---------- MATERIAL SHOWN ----------

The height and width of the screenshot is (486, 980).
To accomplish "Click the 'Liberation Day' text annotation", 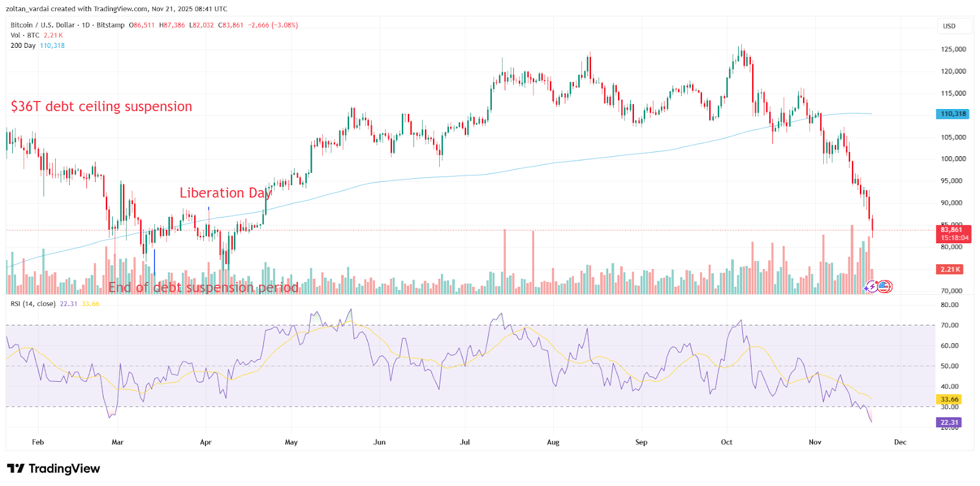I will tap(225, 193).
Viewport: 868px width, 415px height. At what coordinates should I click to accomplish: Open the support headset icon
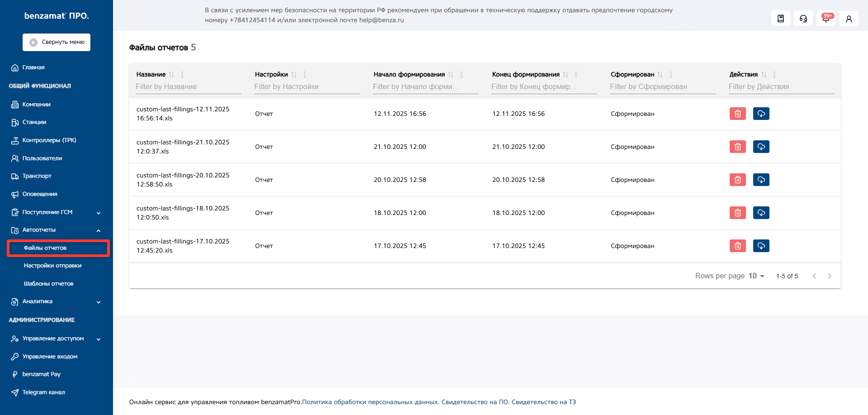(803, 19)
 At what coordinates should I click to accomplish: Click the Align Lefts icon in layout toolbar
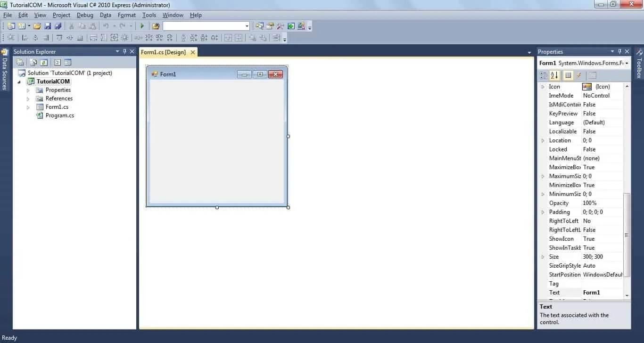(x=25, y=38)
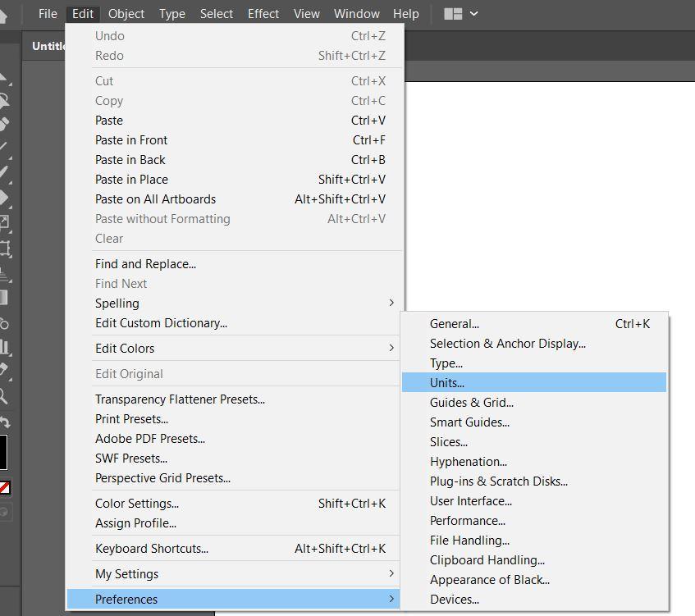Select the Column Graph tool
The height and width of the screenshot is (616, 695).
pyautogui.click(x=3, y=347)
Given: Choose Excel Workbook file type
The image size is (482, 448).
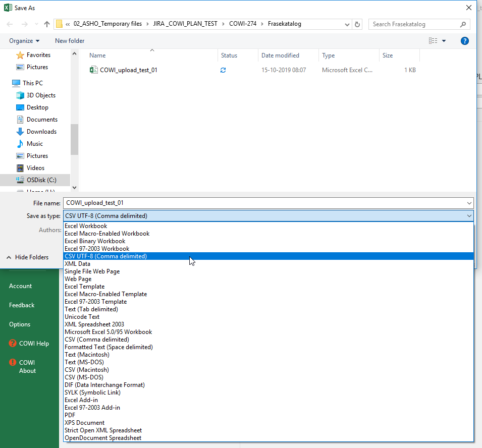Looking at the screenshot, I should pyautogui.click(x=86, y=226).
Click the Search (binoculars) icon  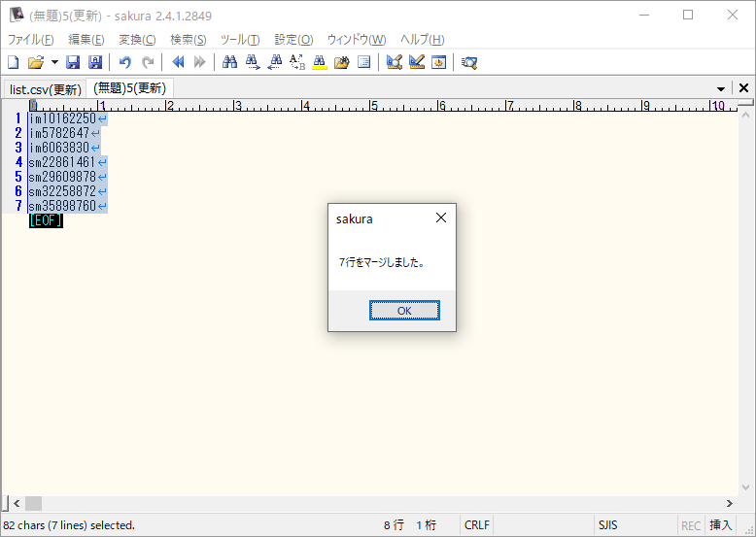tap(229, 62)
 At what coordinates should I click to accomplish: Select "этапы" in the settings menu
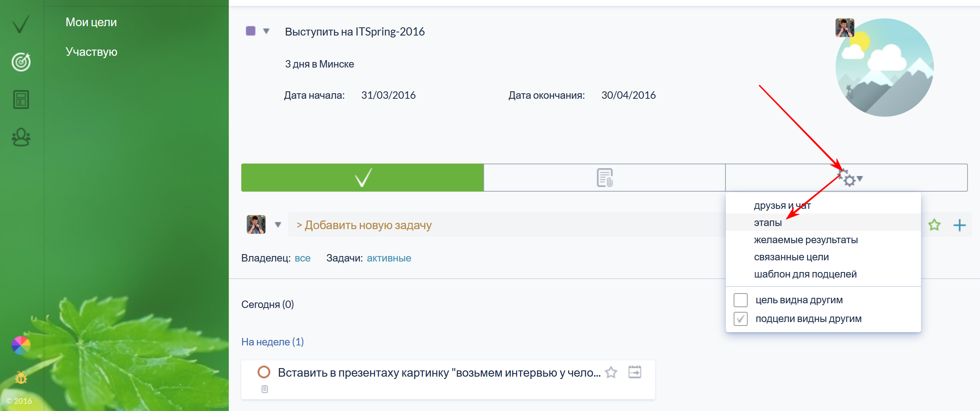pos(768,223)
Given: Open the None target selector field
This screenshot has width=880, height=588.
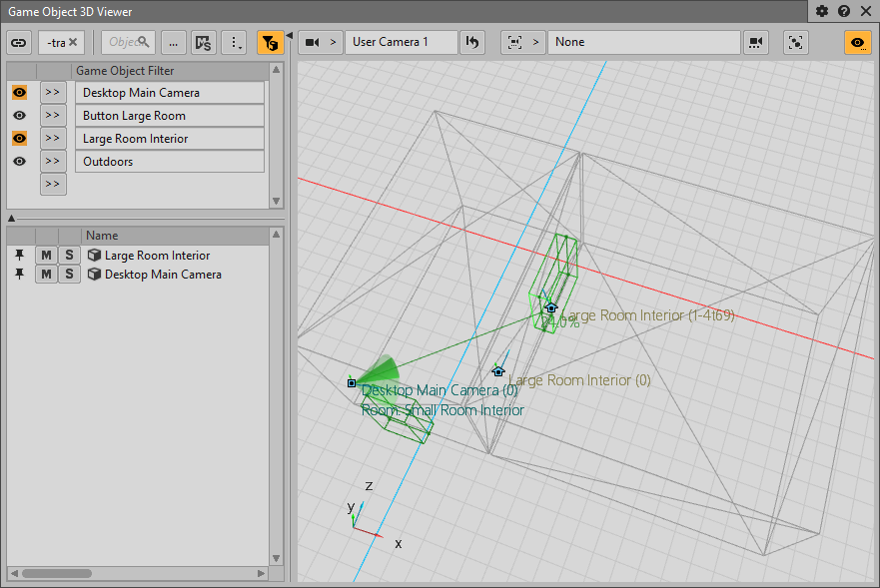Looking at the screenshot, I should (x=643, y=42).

----------

#### WHAT TO WORK ON
After checking the entries, state how many lines contain "Given", and write nothing but the number.

#### EXERCISE ANSWER
2